Use and abuse of occurrence RE: [topicmapmail] AreFacetsReallySimple
After All?
Jan Algermissen
algermissen@acm.org
Mon, 01 Dec 2003 22:59:23 +0100
Kal Ahmed wrote:
> > > I am trying to keep things clear. Obviously failing ;-) There are
> > > properties that express the subject address and subject indicators of a
> > > topic. But the values of those properties are not typed.
> >
> > So, what data type does your software use to represent them? Pointer to void?
> > java.lang.Object?
> >
> > Sure they have a type: set of locators....that's even in the SAM draft.
> >
>
> Now its my turn to say Huh? When you say "type", what do you mean, the
> class of the allowed value,
Sure. You wrote: "But the values of those properties are not typed".
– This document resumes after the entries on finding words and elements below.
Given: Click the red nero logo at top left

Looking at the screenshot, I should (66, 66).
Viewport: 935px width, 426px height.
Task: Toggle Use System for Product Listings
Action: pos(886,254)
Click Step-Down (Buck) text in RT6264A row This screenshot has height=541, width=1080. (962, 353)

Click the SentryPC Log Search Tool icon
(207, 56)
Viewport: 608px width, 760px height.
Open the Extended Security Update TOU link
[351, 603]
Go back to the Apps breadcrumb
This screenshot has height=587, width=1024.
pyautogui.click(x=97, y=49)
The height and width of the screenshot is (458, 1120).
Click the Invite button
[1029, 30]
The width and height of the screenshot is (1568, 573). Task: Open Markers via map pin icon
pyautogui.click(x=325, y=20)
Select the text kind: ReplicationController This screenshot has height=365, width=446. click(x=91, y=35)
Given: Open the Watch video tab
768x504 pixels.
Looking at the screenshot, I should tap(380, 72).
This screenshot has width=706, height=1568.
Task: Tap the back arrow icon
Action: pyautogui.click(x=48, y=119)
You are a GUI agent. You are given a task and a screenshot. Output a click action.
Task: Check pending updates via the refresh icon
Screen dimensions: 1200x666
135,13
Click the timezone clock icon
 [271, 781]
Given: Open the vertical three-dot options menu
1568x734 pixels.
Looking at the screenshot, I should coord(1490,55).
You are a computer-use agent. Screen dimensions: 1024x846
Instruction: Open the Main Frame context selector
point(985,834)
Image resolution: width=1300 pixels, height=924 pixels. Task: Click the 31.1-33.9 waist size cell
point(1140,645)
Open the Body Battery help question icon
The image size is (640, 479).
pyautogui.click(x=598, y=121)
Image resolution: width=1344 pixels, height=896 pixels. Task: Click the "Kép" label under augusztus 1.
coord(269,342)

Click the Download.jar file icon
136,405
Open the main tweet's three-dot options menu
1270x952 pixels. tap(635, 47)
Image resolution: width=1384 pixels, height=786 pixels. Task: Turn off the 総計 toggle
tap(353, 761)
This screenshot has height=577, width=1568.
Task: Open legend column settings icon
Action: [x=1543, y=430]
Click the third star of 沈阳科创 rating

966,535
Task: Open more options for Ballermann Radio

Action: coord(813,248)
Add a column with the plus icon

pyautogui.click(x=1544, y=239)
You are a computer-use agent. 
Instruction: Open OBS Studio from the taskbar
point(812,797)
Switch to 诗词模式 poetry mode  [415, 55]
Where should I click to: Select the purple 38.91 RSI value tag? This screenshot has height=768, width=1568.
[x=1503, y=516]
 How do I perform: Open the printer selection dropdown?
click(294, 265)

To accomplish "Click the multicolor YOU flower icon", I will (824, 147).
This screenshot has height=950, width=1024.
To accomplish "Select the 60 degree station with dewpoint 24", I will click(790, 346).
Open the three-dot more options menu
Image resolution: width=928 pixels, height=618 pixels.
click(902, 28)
And I answered: They *are* typed.
>
> > > Why do you want to prevent this use case ?
> >
> > I don't want to prevent it, I just don;t want it to drive the design decisions of
> > the model.
> >
>
> So if the model is designed not to support scope, what do I do ?
Use associations.
IOW: If you regard the relationship between a subject and a certain property as
a subject in it's own right, then make that relationship an association, otherwise
don't.
This is absolutely equivalent to entity-relationship modeling: If a relationship
needs attributes of its own, make that relationship class a table, otherwise make
it a column.
> > >
> > > > If you need the overhead: reify the property-value and use an assertion, what is
> > > > the problem?
> > > >
> > >
> > > What is the problem with scope being optional ?
> >
> > You need an object (in the sense of some structure) to attach the information too.
> >
>
> Only if the scope property has a value, otherwise you could assume it
> was the empty set.
What aboutthe unconstrained scope? Did that go away? No scope is something else
that the unconsrained scope, or?
Its not a big coding overhead as optimisations go, is
> it ?
Suppose you have a property whose values represent latitude/longitude information
about a subject. How would you provide an R-Tree index in this property if the
values are to be stored as occurrences (that happen to be of type string according
to the data model)?
When using a property/value storage mechanism the index creation can be driven by the
value type of the property. How is this supposed to work with the topic maps data
model?
>
> > If you have simple properties, all you need is the value type of the property and
> > the values (like an RDBMS stores the values of a given attribute,property,column
> > (or whatever you call it)). Can you imagine using extra objects to store all those
> > values? Thats exactly what occurrences require.
> >
>
> Optimise.
For all occurrences or again depending on the particular use case?
>
> >
> > >
> > > > >
> > > > > Both type and scope are optional.
> > > >
> > > > I am not only taling about type and scope! You still need more complexity
> > > > to store an occurrence than to store a value.
> > > >
> > >
> > > An occurrence consists of a value (string or locator), a type, and a
> > > scope. Thats it. Where is this additional complexity.
> >
> > suppose I store the value (say the integer 45) of the property "age", all it
> > takes is storing the value, 4 bytes maybe.
> >
> Optimise
>
> > The additional copmplexity is the whole object that glues the occurrence stuff
> > together.
> >
>
> Optimise
Sorry Kal, that is not very persuading....
>
> >
> > > > > What would a property facility provide that is not provided by
> > > > > occurrences ?
> > > >
> > > >
> > > > * less overhead for topic map authors
> > >
> > > In what sense? Syntactically ? I thought we agreed not to discuss the
> > > XTM syntax and its shortcomings. If you mean that occurrences carry
> > > semantic baggage that is overhead for topic map authors, perhaps that is
> > > true to some extent. But I don't think that learing "occurrence = type,
> > > scope and value" is a lot of "overhead".
> >
> > It surely needs more space in a given document (if we consider the syntax)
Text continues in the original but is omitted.